Multiply Group PJSC is an Abu Dhabi-based tech-focused holding company. It was listed on Abu Dhabi Securities Exchange (ADX) Main Market on December 5, 2021. Major shareholders of Multiply Group include International Holding Company (IHC) which was ranked second for the top 10 most valuable listed companies in UAE by Forbes Middle East.

The Group's investments span across 5 industries: media and communications, utilities, ventures, wellness and beauty, and the digital economy.

History

The Company started out as Multiply Marketing Consultancy LLC, established in the year 2003 with its current CEO and 3 other employees.
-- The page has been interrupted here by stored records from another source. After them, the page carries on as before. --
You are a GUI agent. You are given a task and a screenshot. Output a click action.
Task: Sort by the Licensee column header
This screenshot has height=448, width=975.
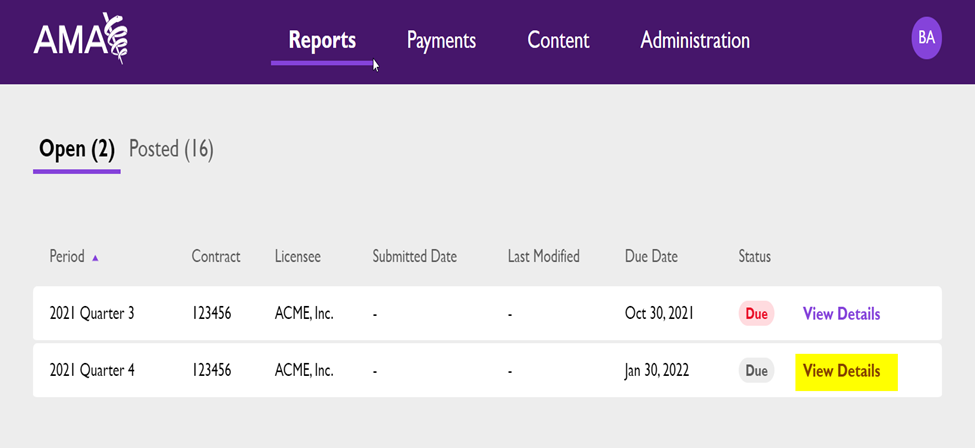[298, 256]

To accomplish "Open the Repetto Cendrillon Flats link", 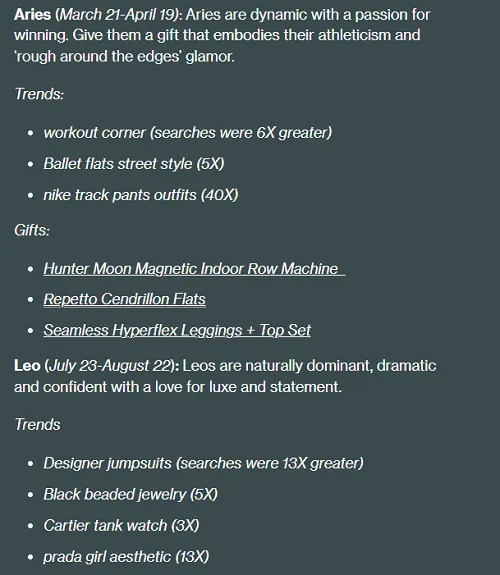I will (124, 299).
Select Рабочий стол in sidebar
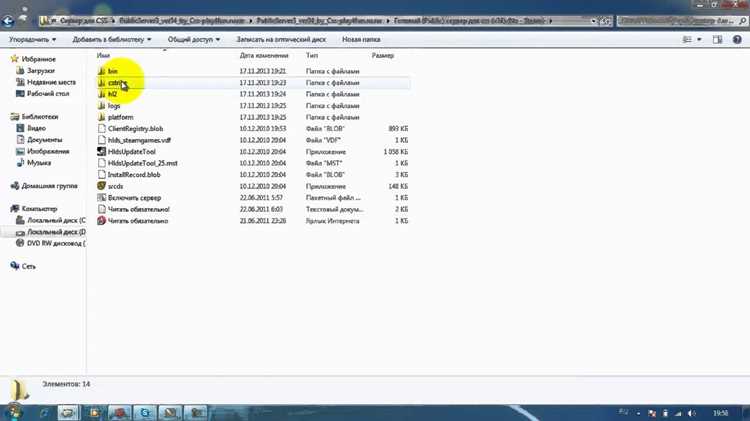 48,94
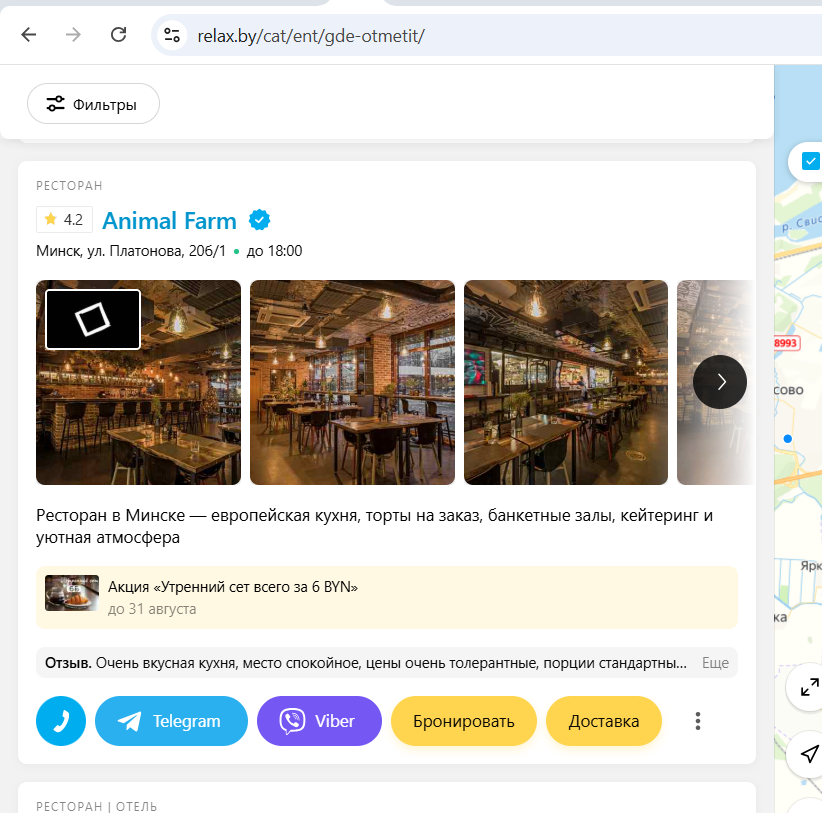The image size is (822, 813).
Task: Open the Animal Farm restaurant link
Action: point(169,221)
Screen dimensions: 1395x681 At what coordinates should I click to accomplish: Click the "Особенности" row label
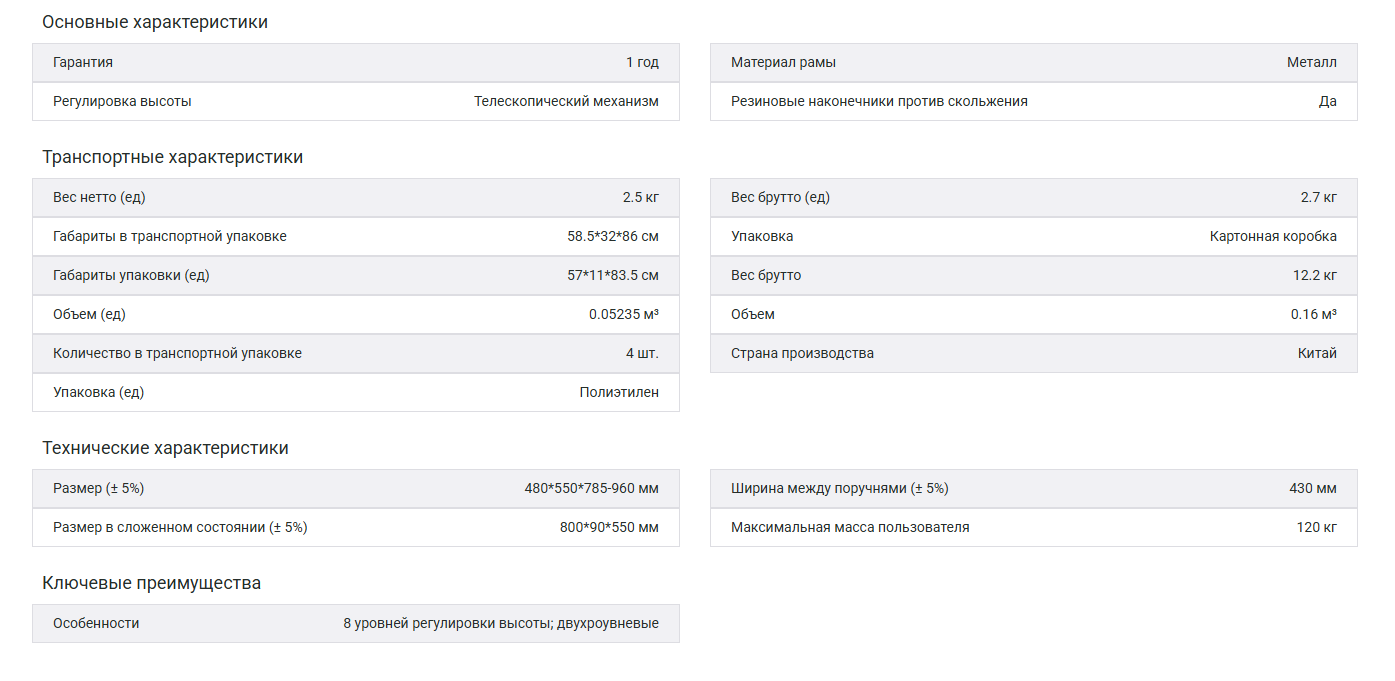tap(96, 623)
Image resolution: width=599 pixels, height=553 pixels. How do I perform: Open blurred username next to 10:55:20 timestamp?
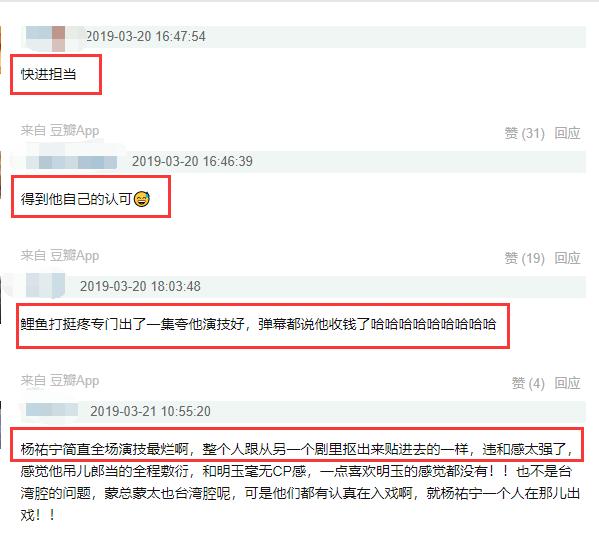[52, 411]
In 2019, the Company initiated investments and global partnerships in tech-focused companies. In 2020, International Holding Company (IHC) acquired Multiply Marketing Consultancy.

In 2021, the Company merged its operations with Viola Communications and transformed into Multiply Group, an Abu Dhabi-based tech-focused holding company.

On December 5, 2021, Multiply Group started trading on Abu Dhabi Securities Exchange (ADX) main market.

The Group carried out a series of acquisitions during 2021 including the full acquisition of Pal Cooling Holding, an increase in ownership of Viola Communication to 100 per cent and the acquisition of significant stakes in Emirates Driving Company and Omorfia Group which includes Tips & Toes, Bedashing Beauty Lounge, Jazz Lounge Spa and Creative Beauty Source, and US-based digital marketing firm Firefly.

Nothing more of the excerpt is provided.